◆ PAGE EXCERPT ◆
****************

A century ago, a boy was born to a deeply religious Catholic family in Wennapuwa, south of Chilaw. The day, October 19, was the feast day of St. Peter of Alcantara and the parents, originally from the northern island town of Kayts, named him after the great saint.

Jacob and Anna Pillai had little inkling then, that their youngest would grow up to be great man, who would leave an indelible imprint upon this country's system of education.

The unpretentious headmaster and his devoted wife had little premonition that Peter of Alcantara Pillai would make a tremendous impact on the lives of many in his untiring quest for quality, practical education and social justice.

It is indeed a difficult task to pen out a suitably brief outline of a figure as outstanding as Fr. Peter Pillai- as this great priest, philosopher and educationist was known to many in later years. Even those who knew him well during Fr. Pillai's living years confess to feelings of inadequacy when trying to describe his life and times.

Fr. Pillai, a long-time rector of St. Josephs College, Maradana, the founder of Aquinas University College, a strident campaigner for social justice and fair treatment of the working class, was also an intellectual genius whose educational achievements were outstanding from a very young age.

Long before his priesthood, Peter of Alcantara made headlines in the newspapers. That was at Prize Day of St. Benedicts College, Colombo when Sir William Manning, then Governor presided. The young man made off with so many of his Form's prizes that the Governor suggested that he brings a wheelbarrow to carry them off stage.

He topped the country's results and excelled internationally in the Cambridge Junior and Senior exams. In his Senior Cambridge exams Peter of Alcantara bagged the highest number of distinctions in the world. This enabled him to qualify for a government scholarship to the University College in Cambridge.

During undergraduate years studying Mathematics at Cambridge, Peter, never missed the 'first class train', as one of his admirers once wrote. Even before his final results were out, Cambridge high-ups counted him among the teaching staff.

Another scholarship enabled the young man to do post graduate studies first at Cambridge, then later at University College, London earning both an MA and MSc in quick succession.

It surprised everyone who knew him, when Peter turned to priesthood, spurning a life of further achievement and high position. The transition is best described in an editorial penned in the Josephian Magazine, Blue and White, in 1941 by J.P de Fonseka.

"It must have caused surprise to secularists and others of similar sort who thrive as educators in Ceylon to hear that the Scholar was to enter religion after properly abandoning the world. But he was not turning his back on the world without acquaintance of it.

On the contrary, he has seen a good deal of it. He has mixed in all the social functions and receptions and in university rags, had dined and wined, and had asked, and been asked to ceremonial parties and five o clocks, attended the first nights at theatres and put his money, purely for empirical reasons, on a horse on Epsom Downs'.

****************

◆ EXTRACTED INFORMATION ◆
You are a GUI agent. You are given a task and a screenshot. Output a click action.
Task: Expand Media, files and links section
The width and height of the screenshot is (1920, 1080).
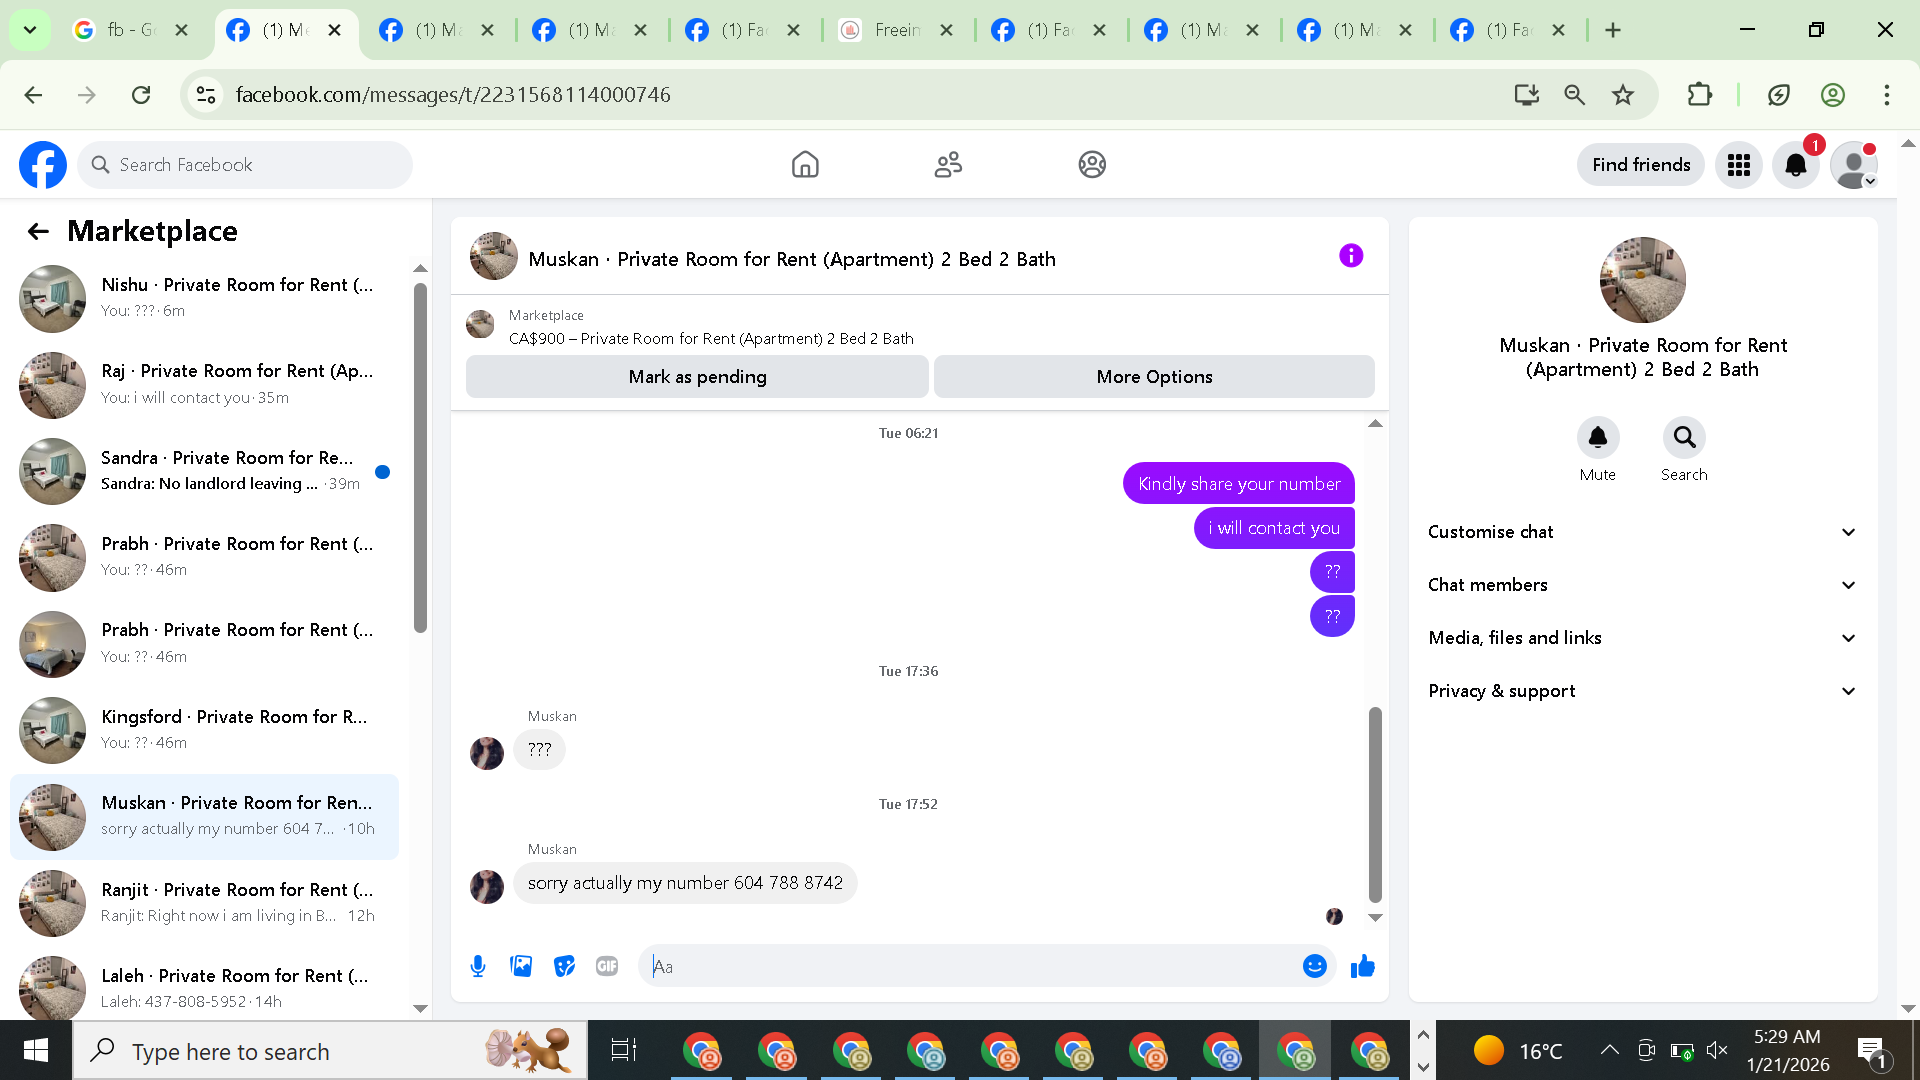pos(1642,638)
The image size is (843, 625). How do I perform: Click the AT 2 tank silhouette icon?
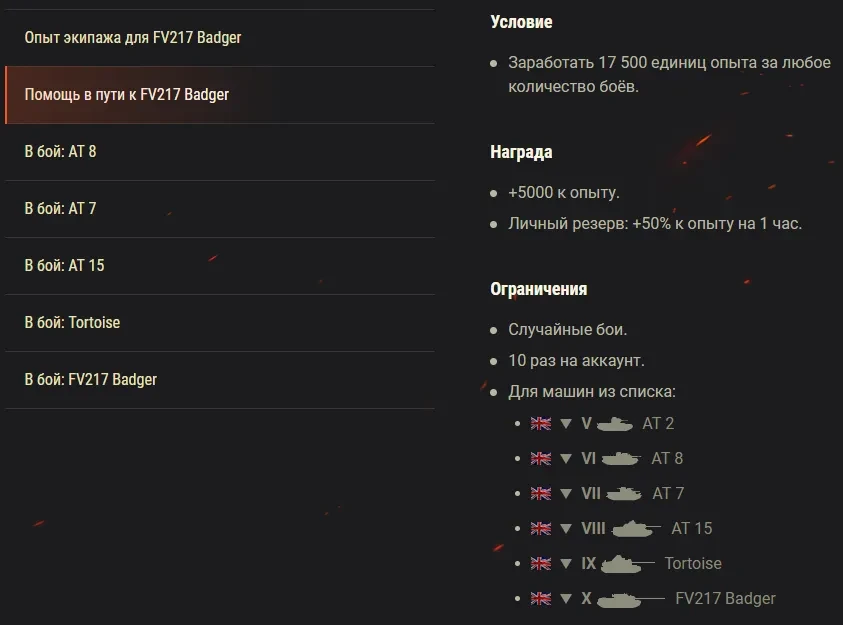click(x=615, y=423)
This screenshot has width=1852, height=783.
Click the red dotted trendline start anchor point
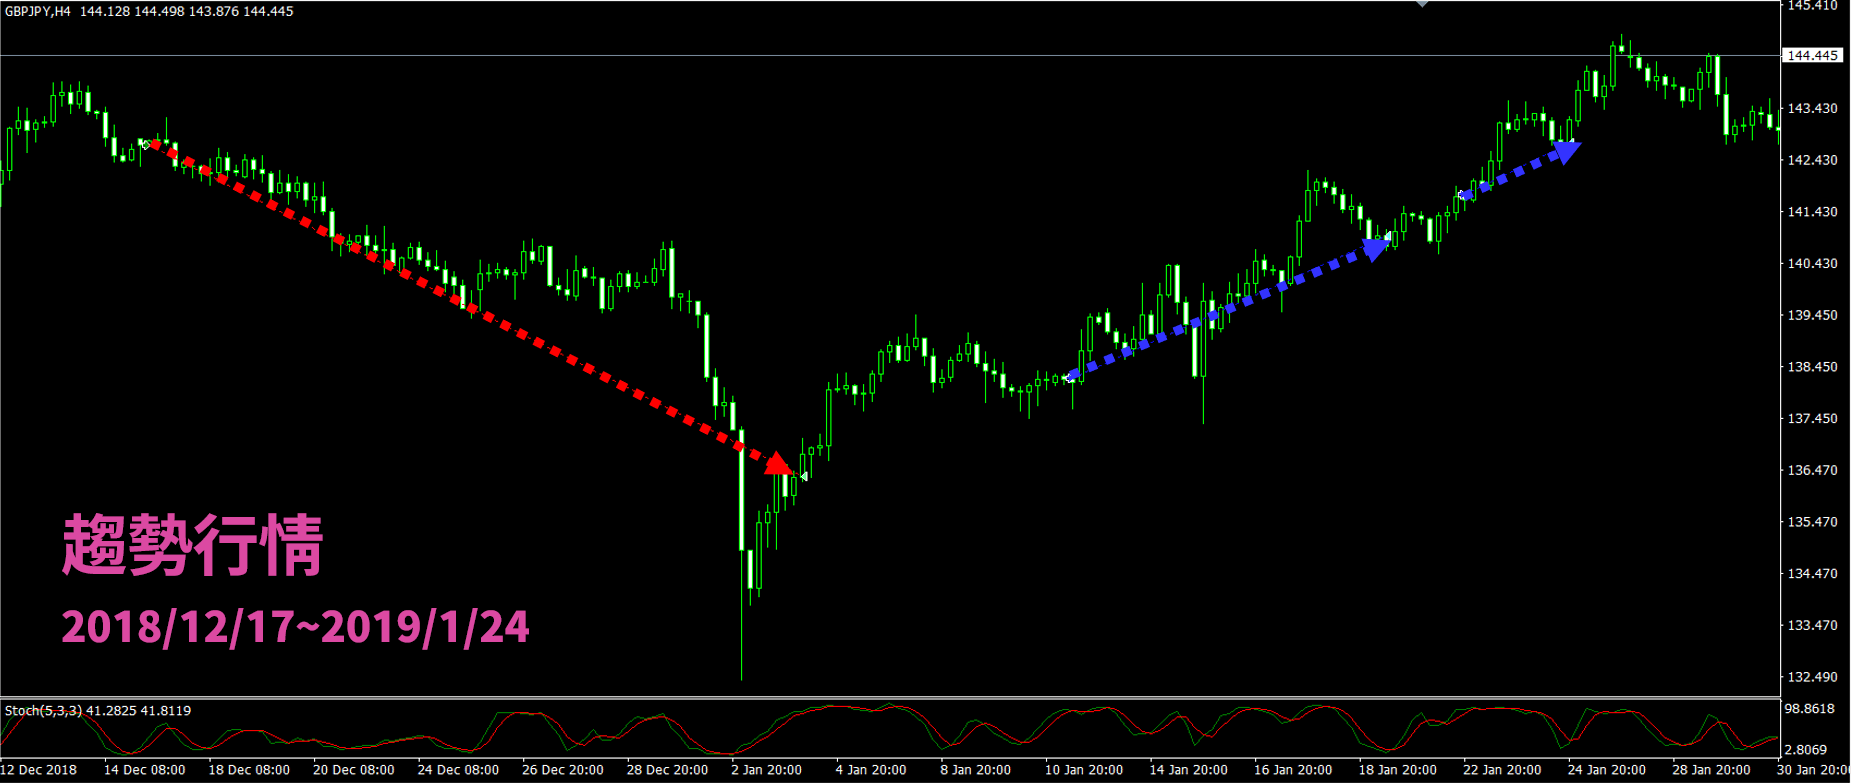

****************

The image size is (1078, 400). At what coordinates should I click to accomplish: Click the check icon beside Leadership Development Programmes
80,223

****************

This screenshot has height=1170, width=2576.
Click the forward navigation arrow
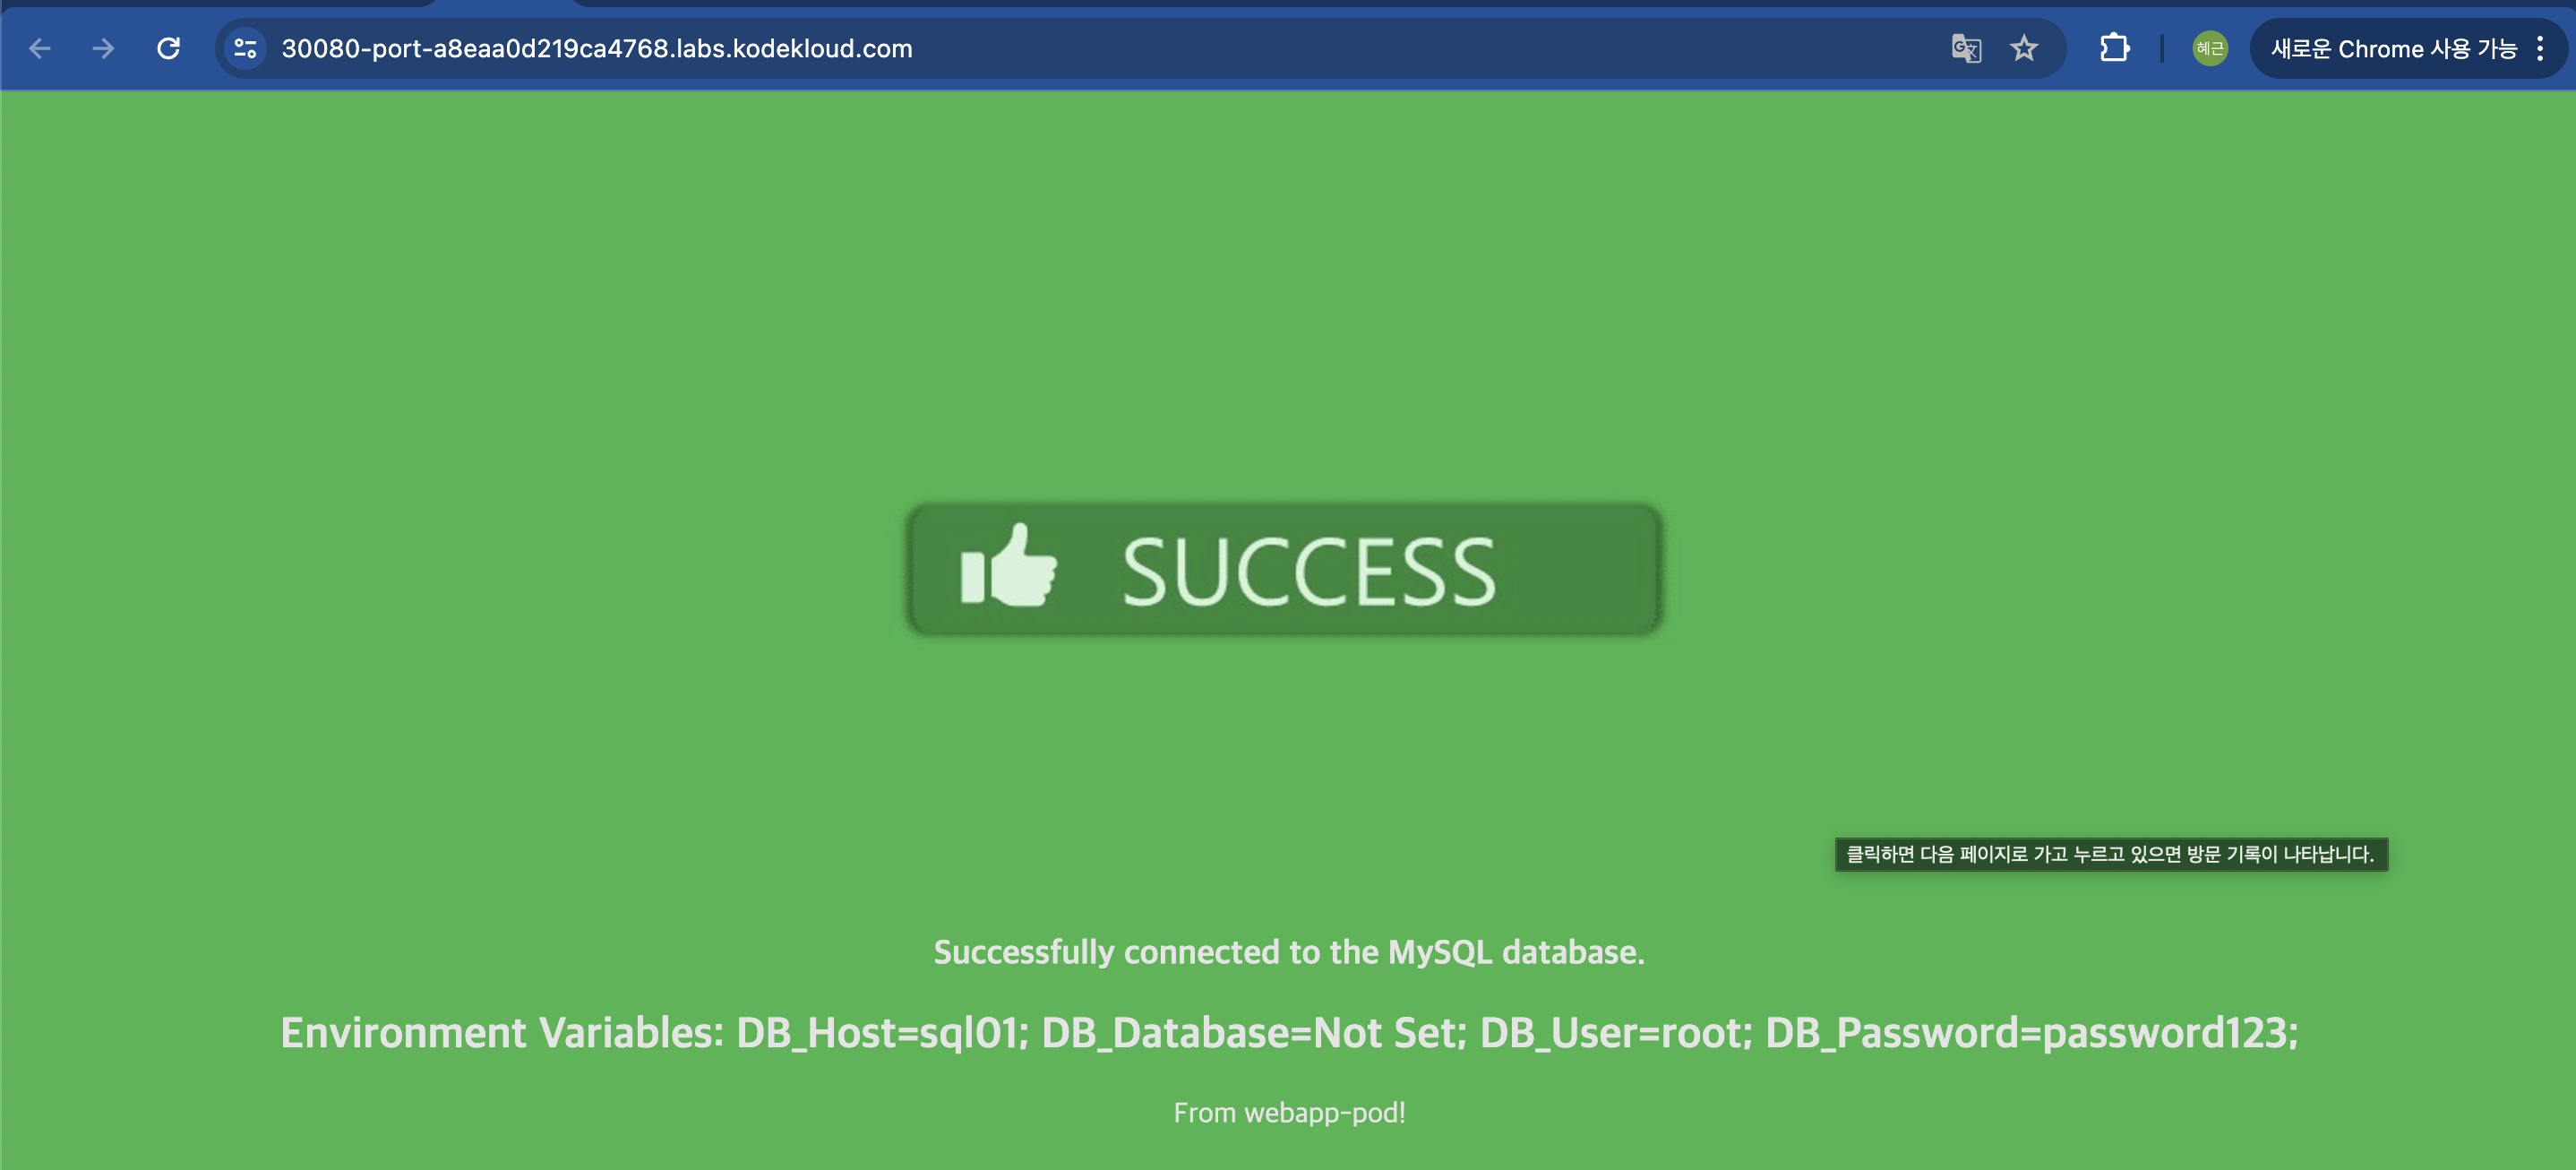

****************

◆ PROBLEMS TO WORK ON ◆
a: In the piece on Peter Pillai, what subject did he study as an undergraduate at Cambridge?
b: Continue the piece on Peter Pillai from where it stops.
The entries play no part in this.

◆ SET OF ANSWERS ◆
a: Mathematics.

b:
Religion ran deep in the veins of the Pillai family. Three of Peter's five elder siblings had joined the religious as priests or nuns. So the transition from mathematics and science in London to theology in Rome may not have been so dramatic for Peter of Alcantara. As a novice priest he read for two doctoral theses.

Despite the very catholic nature of his upbringing, Fr.Pillai chose to explore the Doctrine of Bhakthi in the teachings of Ramanuja, considered to be one of the greatest Hindu teachers for his thesis on Divinity. It was mid 1936 when Fr. Pillai, now a priest, came back to his motherland.

He borrowed a white cassock and began his missionary life, with boundless zeal and high idealism, fighting hard against social iniquity and injustice. He founded the movement for social justice in 1937 and consisted of a group of people committed to restoring social order and fight for issues that plague the poorer classes- equal opportunity for education and employment being paramount.

The movement published journals is Sinhala (samaja samaya) and English (Social Justice) elucidating Christian social thinking of that era. In the 30s in Ceylon, as it was still named, the Trade Union movement was just fledgling and working conditions were deplorable.

There was no eight-hour work day or holiday leave, there were no retirement benefits and labourers on plantations were much worse off than today.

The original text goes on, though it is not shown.